What to produce: Report every line of the data that includes "will".

#####

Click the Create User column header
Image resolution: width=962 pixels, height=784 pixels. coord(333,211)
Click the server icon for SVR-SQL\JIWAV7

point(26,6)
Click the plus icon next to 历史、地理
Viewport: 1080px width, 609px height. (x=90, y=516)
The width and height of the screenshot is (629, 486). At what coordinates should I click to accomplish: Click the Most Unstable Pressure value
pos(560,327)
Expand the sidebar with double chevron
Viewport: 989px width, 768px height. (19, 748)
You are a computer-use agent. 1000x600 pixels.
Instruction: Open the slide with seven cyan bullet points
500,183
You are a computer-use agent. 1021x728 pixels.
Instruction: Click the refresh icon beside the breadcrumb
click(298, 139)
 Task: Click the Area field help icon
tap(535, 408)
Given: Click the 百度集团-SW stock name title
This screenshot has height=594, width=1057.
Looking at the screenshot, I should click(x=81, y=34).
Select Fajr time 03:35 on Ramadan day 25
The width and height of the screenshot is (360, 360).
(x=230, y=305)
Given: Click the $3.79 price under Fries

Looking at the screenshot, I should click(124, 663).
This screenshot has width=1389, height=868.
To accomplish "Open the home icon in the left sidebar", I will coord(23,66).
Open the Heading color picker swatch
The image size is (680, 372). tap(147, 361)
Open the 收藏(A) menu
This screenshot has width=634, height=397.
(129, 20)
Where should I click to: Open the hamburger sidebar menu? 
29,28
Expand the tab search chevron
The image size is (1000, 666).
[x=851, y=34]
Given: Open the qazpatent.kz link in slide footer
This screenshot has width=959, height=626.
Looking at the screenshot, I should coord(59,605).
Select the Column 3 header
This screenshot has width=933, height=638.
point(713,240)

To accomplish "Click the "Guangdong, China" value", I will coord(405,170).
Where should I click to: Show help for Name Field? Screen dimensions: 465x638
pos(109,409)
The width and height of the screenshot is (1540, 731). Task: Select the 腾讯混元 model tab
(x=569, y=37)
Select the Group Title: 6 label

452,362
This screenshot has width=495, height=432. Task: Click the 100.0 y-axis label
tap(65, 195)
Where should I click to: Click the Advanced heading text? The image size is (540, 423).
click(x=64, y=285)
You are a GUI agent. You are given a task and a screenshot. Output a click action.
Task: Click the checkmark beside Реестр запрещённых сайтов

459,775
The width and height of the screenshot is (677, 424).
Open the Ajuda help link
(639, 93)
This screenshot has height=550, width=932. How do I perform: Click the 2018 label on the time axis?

#####

Reply to the task:
To accomplish "Open the home icon in the left sidebar", I will coord(23,66).
To accomplish "Click the "Guangdong, China" value", I will coord(405,170).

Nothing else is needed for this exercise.